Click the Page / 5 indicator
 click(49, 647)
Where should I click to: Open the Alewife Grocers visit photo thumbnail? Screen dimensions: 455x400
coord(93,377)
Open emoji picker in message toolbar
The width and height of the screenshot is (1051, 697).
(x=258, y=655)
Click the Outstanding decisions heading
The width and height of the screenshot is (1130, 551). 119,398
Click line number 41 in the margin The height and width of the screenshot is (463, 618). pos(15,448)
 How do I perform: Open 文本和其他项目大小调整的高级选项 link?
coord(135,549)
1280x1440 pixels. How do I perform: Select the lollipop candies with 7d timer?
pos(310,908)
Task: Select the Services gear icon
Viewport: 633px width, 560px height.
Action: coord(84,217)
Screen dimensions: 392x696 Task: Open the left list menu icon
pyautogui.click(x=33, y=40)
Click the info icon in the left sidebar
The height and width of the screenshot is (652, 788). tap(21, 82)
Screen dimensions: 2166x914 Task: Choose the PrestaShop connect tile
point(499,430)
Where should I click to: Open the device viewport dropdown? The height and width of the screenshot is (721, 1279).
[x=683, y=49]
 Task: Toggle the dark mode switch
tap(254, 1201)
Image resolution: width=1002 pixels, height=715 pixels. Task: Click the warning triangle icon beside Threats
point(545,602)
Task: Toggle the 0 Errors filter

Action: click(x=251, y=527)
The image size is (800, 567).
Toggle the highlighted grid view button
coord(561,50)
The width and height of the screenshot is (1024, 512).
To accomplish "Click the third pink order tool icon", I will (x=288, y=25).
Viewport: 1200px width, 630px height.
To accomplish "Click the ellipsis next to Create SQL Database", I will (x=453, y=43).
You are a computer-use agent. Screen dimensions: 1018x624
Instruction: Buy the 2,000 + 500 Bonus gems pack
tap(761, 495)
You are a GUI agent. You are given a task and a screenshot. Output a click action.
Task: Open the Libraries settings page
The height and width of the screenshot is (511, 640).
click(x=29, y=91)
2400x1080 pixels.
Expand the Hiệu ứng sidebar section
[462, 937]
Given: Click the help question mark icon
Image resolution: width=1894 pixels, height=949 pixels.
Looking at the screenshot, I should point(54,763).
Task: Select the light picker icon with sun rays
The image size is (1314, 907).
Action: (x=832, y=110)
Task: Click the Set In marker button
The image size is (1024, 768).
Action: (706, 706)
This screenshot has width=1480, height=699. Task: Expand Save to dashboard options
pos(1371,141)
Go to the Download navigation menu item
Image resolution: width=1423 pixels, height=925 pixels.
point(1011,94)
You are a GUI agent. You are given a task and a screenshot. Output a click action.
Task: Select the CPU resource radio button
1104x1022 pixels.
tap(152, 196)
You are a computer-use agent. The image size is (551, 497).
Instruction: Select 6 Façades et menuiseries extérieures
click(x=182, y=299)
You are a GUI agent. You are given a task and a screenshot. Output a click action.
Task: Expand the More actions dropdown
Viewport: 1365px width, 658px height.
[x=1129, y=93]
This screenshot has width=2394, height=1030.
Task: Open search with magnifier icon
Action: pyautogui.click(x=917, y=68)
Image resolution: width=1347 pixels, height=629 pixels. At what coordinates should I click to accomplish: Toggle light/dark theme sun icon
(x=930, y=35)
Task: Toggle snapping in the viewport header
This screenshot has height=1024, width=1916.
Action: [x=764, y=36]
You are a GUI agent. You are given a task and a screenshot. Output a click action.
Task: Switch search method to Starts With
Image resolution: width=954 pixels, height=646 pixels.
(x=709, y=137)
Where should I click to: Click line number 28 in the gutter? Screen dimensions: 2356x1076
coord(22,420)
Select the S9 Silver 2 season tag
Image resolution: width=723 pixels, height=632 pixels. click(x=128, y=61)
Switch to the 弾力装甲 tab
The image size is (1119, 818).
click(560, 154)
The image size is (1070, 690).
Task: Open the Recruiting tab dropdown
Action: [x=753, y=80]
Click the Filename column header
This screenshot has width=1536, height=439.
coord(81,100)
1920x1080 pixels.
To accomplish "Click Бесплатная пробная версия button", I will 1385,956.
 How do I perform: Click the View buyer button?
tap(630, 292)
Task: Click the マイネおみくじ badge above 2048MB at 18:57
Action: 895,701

| Task directions |
Reproduce the entries from the beginning through the line containing "will (x=453, y=43).", substituting "Flip" for "Toggle" and leaving all other text unchanged.

| Reply |
Click the Page / 5 indicator
 click(49, 647)
Where should I click to: Open the Alewife Grocers visit photo thumbnail? Screen dimensions: 455x400
coord(93,377)
Open emoji picker in message toolbar
The width and height of the screenshot is (1051, 697).
(x=258, y=655)
Click the Outstanding decisions heading
The width and height of the screenshot is (1130, 551). 119,398
Click line number 41 in the margin The height and width of the screenshot is (463, 618). pos(15,448)
 How do I perform: Open 文本和其他项目大小调整的高级选项 link?
coord(135,549)
1280x1440 pixels. How do I perform: Select the lollipop candies with 7d timer?
pos(310,908)
Task: Select the Services gear icon
Viewport: 633px width, 560px height.
Action: coord(84,217)
Screen dimensions: 392x696 Task: Open the left list menu icon
pyautogui.click(x=33, y=40)
Click the info icon in the left sidebar
The height and width of the screenshot is (652, 788). tap(21, 82)
Screen dimensions: 2166x914 Task: Choose the PrestaShop connect tile
point(499,430)
Where should I click to: Open the device viewport dropdown? The height and width of the screenshot is (721, 1279).
[x=683, y=49]
 Task: Flip the dark mode switch
tap(254, 1201)
Image resolution: width=1002 pixels, height=715 pixels. Task: Click the warning triangle icon beside Threats
point(545,602)
Task: Flip the 0 Errors filter

Action: click(x=251, y=527)
The image size is (800, 567).
Flip the highlighted grid view button
coord(561,50)
The width and height of the screenshot is (1024, 512).
To accomplish "Click the third pink order tool icon", I will (x=288, y=25).
Viewport: 1200px width, 630px height.
To accomplish "Click the ellipsis next to Create SQL Database", I will (x=453, y=43).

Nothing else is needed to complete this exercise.